Por supuesto, no corresponde escribir una hagiografía tropical. El gran lunar del período fue la seguridad: 873 homicidios en 2025, la tercera cifra más alta de la historia. Pero antes de que los detractores profesionales y opinólogos de teclado, salten sobre el número como buitres sobre carroña, conviene recordar que los homicidios venían en escalada como fenómeno regional y que fue precisamente Chaves quien instaló escáneres de carga en puertos, aprobó la extradición de narcotraficantes, forjó alianzas internacionales y desmanteló decenas de estructuras criminales. El héroe no es quien ignora el problema; es quien lo enfrenta cuando los anteriores solo administraban discursos. Y aun bajo ese entorno adverso, Chaves no se desplomó. Resistió. Y no solo resistió, transfirió poder.
Desde la ciencia política, su presidencia mostró que el viejo monopolio de intermediación entre poder y ciudadanía se rompió. Los grandes medios ya no deciden por sí solos quién vive o quién muere políticamente. Los partidos tradicionales ya no pueden asumir que su mera existencia les garantiza centralidad. Y ciertas instituciones ya no consiguen envolver en respetabilidad incuestionable cualquier maniobra de contención. El chavismo, con todos sus excesos y asperezas, probó que existe una mayoría cansada de la corrección hipócrita, de la componenda entre élites y del secuestro aristocrático de la voluntad popular.
Por eso Rodrigo Chaves Robles no será recordado solo como un presidente popular. Será recordado como el hombre que sobrevivió al pantano. Sobrevivió a la prensa canalla, a la Asamblea convertida en escenario de la venganza y vergüenza, a los partidos moribundos, a la izquierda doctrinaria-woke, al aparato del desgaste y al reflejo oligárquico de una Costa Rica que todavía se cree moralmente superior mientras encubre demasiada podredumbre bajo la alfombra. Quisieron quebrarlo y lo fortalecieron. Quisieron aislarlo y lo conectaron más con el pueblo. Quisieron enterrarlo políticamente y terminaron enterrando, una vez más, su propia credibilidad.

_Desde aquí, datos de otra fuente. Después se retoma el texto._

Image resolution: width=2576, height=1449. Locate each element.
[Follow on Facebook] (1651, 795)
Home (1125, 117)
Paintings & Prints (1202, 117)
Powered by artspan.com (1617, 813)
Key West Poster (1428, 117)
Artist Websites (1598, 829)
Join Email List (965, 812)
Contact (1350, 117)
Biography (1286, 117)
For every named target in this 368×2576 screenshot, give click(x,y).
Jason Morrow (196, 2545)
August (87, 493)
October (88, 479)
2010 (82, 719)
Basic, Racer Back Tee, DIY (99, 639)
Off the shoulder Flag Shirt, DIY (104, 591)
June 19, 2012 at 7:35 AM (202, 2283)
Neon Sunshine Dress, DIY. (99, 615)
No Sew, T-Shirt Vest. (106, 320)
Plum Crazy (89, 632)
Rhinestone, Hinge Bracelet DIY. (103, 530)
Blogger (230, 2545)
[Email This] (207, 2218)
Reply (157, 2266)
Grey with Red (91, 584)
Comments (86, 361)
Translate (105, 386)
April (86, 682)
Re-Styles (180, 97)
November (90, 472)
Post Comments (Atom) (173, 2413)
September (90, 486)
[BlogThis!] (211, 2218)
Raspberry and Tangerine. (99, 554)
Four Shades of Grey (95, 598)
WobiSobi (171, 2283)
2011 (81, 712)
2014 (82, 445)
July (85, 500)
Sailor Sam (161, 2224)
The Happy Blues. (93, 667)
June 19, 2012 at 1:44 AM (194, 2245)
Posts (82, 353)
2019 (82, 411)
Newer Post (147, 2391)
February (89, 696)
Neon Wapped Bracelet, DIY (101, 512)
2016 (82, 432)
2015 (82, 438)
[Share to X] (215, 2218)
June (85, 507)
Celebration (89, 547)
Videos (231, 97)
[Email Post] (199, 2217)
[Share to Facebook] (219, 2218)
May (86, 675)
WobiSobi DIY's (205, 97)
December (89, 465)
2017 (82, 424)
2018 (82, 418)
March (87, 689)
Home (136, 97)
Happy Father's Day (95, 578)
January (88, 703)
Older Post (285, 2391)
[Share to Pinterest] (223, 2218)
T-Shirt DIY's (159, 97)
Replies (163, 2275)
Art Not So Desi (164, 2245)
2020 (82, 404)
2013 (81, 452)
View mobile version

Ese es el hecho maldito que no soportan sus adversarios. Rodrigo Chaves no salió del poder pidiendo permiso ni ofreciendo disculpas. Salió con un 75 por ciento de respaldo, con legado político, con continuidad y con una presidenta electa que llevará su proyecto al siguiente cuatrienio. En una república donde tantas veces las élites logran domesticar, expulsar o triturar al disidente, eso no es un detalle menor. Es una victoria de poder real. Y también una humillación histórica para quienes apostaron todos sus recursos, todas sus plataformas y toda su mala leche para impedirlo.